This report covers the pre-module assignment of the course Operations Analytics. The goal of this report is to perform an exploratory analysis of the dataset of 5000 players Station Casinos and assist management with making informed and robust data-driven decisions. This report was created on Sun Jul 21 23:49:39 2019.

This report can also be accessed through the following link: http://rpubs.com/borjaureta/514393

Initial data import

The main data preparation steps I followed are the following: + Loaded a number of libraries that I plan on using for the analysis e.g readxl, tidyverse, dplyr, ggplot2, here, etc. + Imported the dataset using the readxl library + converted the dataset to tibble + Renamed column (which was initially empty) to PlayerNum + Checked for missing values and confirmed that there weren’t any + Performed some initial high level data analysis/exploration i.e. structure, head, tail and summary statistics

Once, this tasks were performed, it is possible to start with the analysis of the dataset.

#Install libraries
library(readr)
library(readxl)
library(janitor)
library(tidyverse)
library(lubridate)
library(dplyr)
library(knitr)
library(ggplot2)
library(gridExtra)
library(here)
library(scales)
library(cowplot)
library(car)
library(formattable)
#tinytex::install_tinytex()
library(tinytex)
#Import dataset
setwd(here())
dset <- read_xlsx("Casino Final_Dec 2013 Raw Data_for test.xlsx", sheet = "Sheet1")
#Rename first column
dset <- as_tibble(dset)
dset <- rename(dset, PlayerNum = "...1")
dset <- rename(dset, Total_Spent = "Total Spend")
#Explore data
#str(dset)
#head(dset)
#tail(dset)
#summary(dset)
#Check for na's #No missing values
#dset[!complete.cases(dset),]

Assignment Questions

Question 1 - How much total dollars were played on each game

Notes: Present the answer to this question as a single bar chart with seven bars, one for each game (six games and ‘Other Games’ as the seventh), with the length of each bar representing the total amount bet on that game by all 5000 players on that specific day.

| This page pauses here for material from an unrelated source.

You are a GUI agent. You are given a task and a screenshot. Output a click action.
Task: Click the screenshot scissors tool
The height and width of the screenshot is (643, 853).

Since these charts are difficult to read accurately, include the actual correct total dollar value at the top of each bar.

Response: The following graph shows a bar chart with the total USD for the specific day by each game, ordered in decresing order.

sum_per_games <- data.frame(sapply(dset[2:8], sum))
sum_per_games$key <- rownames(sum_per_games)
sum_per_games <- rename(sum_per_games, SumGame = "sapply.dset.2.8...sum.")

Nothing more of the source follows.